Extracted data entries
Content starts

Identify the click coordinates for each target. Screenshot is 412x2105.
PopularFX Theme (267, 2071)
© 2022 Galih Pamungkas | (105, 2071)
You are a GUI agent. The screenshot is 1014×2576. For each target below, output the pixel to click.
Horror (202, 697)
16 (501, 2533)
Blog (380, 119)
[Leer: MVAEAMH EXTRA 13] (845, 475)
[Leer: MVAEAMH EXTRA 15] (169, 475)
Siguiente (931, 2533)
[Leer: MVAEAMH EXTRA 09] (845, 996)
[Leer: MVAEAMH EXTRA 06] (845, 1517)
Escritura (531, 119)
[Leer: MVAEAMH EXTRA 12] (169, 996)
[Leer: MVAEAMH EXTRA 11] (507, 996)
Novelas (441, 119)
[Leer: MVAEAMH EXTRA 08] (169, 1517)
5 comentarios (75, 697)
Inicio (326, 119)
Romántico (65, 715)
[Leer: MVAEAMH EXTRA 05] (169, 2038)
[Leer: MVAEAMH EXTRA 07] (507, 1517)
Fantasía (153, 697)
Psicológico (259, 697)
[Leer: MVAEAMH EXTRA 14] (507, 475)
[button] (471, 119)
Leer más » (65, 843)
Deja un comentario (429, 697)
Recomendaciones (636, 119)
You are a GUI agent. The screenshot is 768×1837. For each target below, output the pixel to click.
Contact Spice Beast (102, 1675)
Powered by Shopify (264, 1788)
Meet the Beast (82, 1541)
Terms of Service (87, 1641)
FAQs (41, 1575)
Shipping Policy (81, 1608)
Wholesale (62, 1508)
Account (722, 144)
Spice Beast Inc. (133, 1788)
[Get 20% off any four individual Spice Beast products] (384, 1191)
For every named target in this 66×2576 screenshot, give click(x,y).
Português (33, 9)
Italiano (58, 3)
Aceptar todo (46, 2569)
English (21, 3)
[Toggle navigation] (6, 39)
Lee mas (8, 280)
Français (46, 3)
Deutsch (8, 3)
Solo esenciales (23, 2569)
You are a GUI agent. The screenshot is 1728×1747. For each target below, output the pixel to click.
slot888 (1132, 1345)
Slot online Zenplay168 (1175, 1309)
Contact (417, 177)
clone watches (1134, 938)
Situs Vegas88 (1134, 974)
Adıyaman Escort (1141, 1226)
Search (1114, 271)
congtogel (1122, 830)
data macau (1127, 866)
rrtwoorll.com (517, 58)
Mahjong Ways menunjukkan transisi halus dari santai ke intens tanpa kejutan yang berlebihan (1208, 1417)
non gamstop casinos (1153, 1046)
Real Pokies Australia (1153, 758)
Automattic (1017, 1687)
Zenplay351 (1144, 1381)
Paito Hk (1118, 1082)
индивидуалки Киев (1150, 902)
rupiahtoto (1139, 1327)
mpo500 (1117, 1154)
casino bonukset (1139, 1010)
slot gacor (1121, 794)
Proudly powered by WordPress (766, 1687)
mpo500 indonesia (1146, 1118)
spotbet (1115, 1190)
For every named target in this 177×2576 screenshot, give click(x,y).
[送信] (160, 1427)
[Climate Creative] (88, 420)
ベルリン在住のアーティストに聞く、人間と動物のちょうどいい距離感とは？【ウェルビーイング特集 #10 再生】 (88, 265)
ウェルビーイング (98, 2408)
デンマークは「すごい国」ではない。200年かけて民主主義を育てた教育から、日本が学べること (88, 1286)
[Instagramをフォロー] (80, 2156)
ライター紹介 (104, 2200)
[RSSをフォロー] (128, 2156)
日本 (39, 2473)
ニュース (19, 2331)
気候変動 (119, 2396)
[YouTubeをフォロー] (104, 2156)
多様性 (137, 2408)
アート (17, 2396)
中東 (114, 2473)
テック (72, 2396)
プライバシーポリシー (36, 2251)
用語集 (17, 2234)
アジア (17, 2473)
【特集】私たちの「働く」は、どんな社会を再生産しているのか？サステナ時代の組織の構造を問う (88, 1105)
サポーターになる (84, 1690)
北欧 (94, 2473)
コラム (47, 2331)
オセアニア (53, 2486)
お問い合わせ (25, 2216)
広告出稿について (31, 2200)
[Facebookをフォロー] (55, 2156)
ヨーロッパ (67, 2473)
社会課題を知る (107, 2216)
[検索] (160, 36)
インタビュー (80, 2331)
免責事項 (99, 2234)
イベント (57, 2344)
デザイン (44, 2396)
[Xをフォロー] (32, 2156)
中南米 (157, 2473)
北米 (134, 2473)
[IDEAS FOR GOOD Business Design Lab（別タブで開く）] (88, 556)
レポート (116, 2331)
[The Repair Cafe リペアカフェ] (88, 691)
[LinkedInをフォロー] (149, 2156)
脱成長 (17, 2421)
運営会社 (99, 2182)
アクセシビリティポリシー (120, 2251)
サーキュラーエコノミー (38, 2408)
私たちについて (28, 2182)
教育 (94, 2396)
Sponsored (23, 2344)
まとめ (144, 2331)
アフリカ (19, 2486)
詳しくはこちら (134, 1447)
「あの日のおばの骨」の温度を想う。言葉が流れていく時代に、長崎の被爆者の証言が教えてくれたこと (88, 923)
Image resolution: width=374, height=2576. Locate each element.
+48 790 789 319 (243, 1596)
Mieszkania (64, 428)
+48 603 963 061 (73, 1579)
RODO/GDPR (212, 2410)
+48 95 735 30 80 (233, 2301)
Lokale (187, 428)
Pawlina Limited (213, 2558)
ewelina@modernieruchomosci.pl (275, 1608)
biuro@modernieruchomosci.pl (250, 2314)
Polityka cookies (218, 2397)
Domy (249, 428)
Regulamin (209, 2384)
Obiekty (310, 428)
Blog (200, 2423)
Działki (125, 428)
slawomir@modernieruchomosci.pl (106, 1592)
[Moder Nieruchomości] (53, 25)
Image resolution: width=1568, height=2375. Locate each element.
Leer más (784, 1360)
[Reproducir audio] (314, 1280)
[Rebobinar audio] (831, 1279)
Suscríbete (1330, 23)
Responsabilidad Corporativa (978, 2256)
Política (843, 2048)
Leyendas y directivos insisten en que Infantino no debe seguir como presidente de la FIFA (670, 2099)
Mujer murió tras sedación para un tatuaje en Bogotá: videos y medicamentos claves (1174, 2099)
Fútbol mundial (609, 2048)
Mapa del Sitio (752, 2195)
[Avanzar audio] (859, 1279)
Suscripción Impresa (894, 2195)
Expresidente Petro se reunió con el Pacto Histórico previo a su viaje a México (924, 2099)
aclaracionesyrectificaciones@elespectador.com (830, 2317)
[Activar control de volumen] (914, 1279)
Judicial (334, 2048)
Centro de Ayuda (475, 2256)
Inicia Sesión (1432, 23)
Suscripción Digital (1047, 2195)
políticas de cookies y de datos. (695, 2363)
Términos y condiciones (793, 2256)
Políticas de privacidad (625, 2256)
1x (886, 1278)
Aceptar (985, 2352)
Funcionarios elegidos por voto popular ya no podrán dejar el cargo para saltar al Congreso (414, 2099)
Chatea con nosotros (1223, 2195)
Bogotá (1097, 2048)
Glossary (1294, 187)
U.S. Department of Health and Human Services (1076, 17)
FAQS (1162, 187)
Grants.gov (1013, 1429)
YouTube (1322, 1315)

Content ends

What the task asks:
Each line must be given again exactly as written above.

Reply to the exercise:
Identify the click coordinates for each target. Screenshot is 412x2105.
PopularFX Theme (267, 2071)
© 2022 Galih Pamungkas | (105, 2071)
You are a GUI agent. The screenshot is 1014×2576. For each target below, output the pixel to click.
Horror (202, 697)
16 (501, 2533)
Blog (380, 119)
[Leer: MVAEAMH EXTRA 13] (845, 475)
[Leer: MVAEAMH EXTRA 15] (169, 475)
Siguiente (931, 2533)
[Leer: MVAEAMH EXTRA 09] (845, 996)
[Leer: MVAEAMH EXTRA 06] (845, 1517)
Escritura (531, 119)
[Leer: MVAEAMH EXTRA 12] (169, 996)
[Leer: MVAEAMH EXTRA 11] (507, 996)
Novelas (441, 119)
[Leer: MVAEAMH EXTRA 08] (169, 1517)
5 comentarios (75, 697)
Inicio (326, 119)
Romántico (65, 715)
[Leer: MVAEAMH EXTRA 05] (169, 2038)
[Leer: MVAEAMH EXTRA 07] (507, 1517)
Fantasía (153, 697)
Psicológico (259, 697)
[Leer: MVAEAMH EXTRA 14] (507, 475)
[button] (471, 119)
Leer más » (65, 843)
Deja un comentario (429, 697)
Recomendaciones (636, 119)
You are a GUI agent. The screenshot is 768×1837. For each target below, output the pixel to click.
Contact Spice Beast (102, 1675)
Powered by Shopify (264, 1788)
Meet the Beast (82, 1541)
Terms of Service (87, 1641)
FAQs (41, 1575)
Shipping Policy (81, 1608)
Wholesale (62, 1508)
Account (722, 144)
Spice Beast Inc. (133, 1788)
[Get 20% off any four individual Spice Beast products] (384, 1191)
For every named target in this 66×2576 screenshot, give click(x,y).
Português (33, 9)
Italiano (58, 3)
Aceptar todo (46, 2569)
English (21, 3)
[Toggle navigation] (6, 39)
Lee mas (8, 280)
Français (46, 3)
Deutsch (8, 3)
Solo esenciales (23, 2569)
You are a GUI agent. The screenshot is 1728×1747. For each target below, output the pixel to click.
slot888 (1132, 1345)
Slot online Zenplay168 (1175, 1309)
Contact (417, 177)
clone watches (1134, 938)
Situs Vegas88 (1134, 974)
Adıyaman Escort (1141, 1226)
Search (1114, 271)
congtogel (1122, 830)
data macau (1127, 866)
rrtwoorll.com (517, 58)
Mahjong Ways menunjukkan transisi halus dari santai ke intens tanpa kejutan yang berlebihan (1208, 1417)
non gamstop casinos (1153, 1046)
Real Pokies Australia (1153, 758)
Automattic (1017, 1687)
Zenplay351 (1144, 1381)
Paito Hk (1118, 1082)
индивидуалки Киев (1150, 902)
rupiahtoto (1139, 1327)
mpo500 (1117, 1154)
casino bonukset (1139, 1010)
slot gacor (1121, 794)
Proudly powered by WordPress (766, 1687)
mpo500 indonesia (1146, 1118)
spotbet (1115, 1190)
For every named target in this 177×2576 screenshot, give click(x,y).
[送信] (160, 1427)
[Climate Creative] (88, 420)
ベルリン在住のアーティストに聞く、人間と動物のちょうどいい距離感とは？【ウェルビーイング特集 #10 再生】 (88, 265)
ウェルビーイング (98, 2408)
デンマークは「すごい国」ではない。200年かけて民主主義を育てた教育から、日本が学べること (88, 1286)
[Instagramをフォロー] (80, 2156)
ライター紹介 (104, 2200)
[RSSをフォロー] (128, 2156)
日本 (39, 2473)
ニュース (19, 2331)
気候変動 (119, 2396)
[YouTubeをフォロー] (104, 2156)
多様性 (137, 2408)
アート (17, 2396)
中東 (114, 2473)
テック (72, 2396)
プライバシーポリシー (36, 2251)
用語集 (17, 2234)
アジア (17, 2473)
【特集】私たちの「働く」は、どんな社会を再生産しているのか？サステナ時代の組織の構造を問う (88, 1105)
サポーターになる (84, 1690)
北欧 (94, 2473)
コラム (47, 2331)
オセアニア (53, 2486)
お問い合わせ (25, 2216)
広告出稿について (31, 2200)
[Facebookをフォロー] (55, 2156)
ヨーロッパ (67, 2473)
社会課題を知る (107, 2216)
[検索] (160, 36)
インタビュー (80, 2331)
免責事項 (99, 2234)
イベント (57, 2344)
デザイン (44, 2396)
[Xをフォロー] (32, 2156)
中南米 (157, 2473)
北米 (134, 2473)
[IDEAS FOR GOOD Business Design Lab（別タブで開く）] (88, 556)
レポート (116, 2331)
[The Repair Cafe リペアカフェ] (88, 691)
[LinkedInをフォロー] (149, 2156)
脱成長 (17, 2421)
運営会社 (99, 2182)
アクセシビリティポリシー (120, 2251)
サーキュラーエコノミー (38, 2408)
私たちについて (28, 2182)
教育 (94, 2396)
Sponsored (23, 2344)
まとめ (144, 2331)
アフリカ (19, 2486)
詳しくはこちら (134, 1447)
「あの日のおばの骨」の温度を想う。言葉が流れていく時代に、長崎の被爆者の証言が教えてくれたこと (88, 923)
Image resolution: width=374, height=2576. Locate each element.
+48 790 789 319 (243, 1596)
Mieszkania (64, 428)
+48 603 963 061 (73, 1579)
RODO/GDPR (212, 2410)
+48 95 735 30 80 (233, 2301)
Lokale (187, 428)
Pawlina Limited (213, 2558)
ewelina@modernieruchomosci.pl (275, 1608)
biuro@modernieruchomosci.pl (250, 2314)
Polityka cookies (218, 2397)
Domy (249, 428)
Regulamin (209, 2384)
Obiekty (310, 428)
Blog (200, 2423)
Działki (125, 428)
slawomir@modernieruchomosci.pl (106, 1592)
[Moder Nieruchomości] (53, 25)
Image resolution: width=1568, height=2375. Locate each element.
Leer más (784, 1360)
[Reproducir audio] (314, 1280)
[Rebobinar audio] (831, 1279)
Suscríbete (1330, 23)
Responsabilidad Corporativa (978, 2256)
Política (843, 2048)
Leyendas y directivos insisten en que Infantino no debe seguir como presidente de la FIFA (670, 2099)
Mujer murió tras sedación para un tatuaje en Bogotá: videos y medicamentos claves (1174, 2099)
Fútbol mundial (609, 2048)
Mapa del Sitio (752, 2195)
[Avanzar audio] (859, 1279)
Suscripción Impresa (894, 2195)
Expresidente Petro se reunió con el Pacto Histórico previo a su viaje a México (924, 2099)
aclaracionesyrectificaciones@elespectador.com (830, 2317)
[Activar control de volumen] (914, 1279)
Judicial (334, 2048)
Centro de Ayuda (475, 2256)
Inicia Sesión (1432, 23)
Suscripción Digital (1047, 2195)
políticas de cookies y de datos. (695, 2363)
Términos y condiciones (793, 2256)
Políticas de privacidad (625, 2256)
1x (886, 1278)
Aceptar (985, 2352)
Funcionarios elegidos por voto popular ya no podrán dejar el cargo para saltar al Congreso (414, 2099)
Chatea con nosotros (1223, 2195)
Bogotá (1097, 2048)
Glossary (1294, 187)
U.S. Department of Health and Human Services (1076, 17)
FAQS (1162, 187)
Grants.gov (1013, 1429)
YouTube (1322, 1315)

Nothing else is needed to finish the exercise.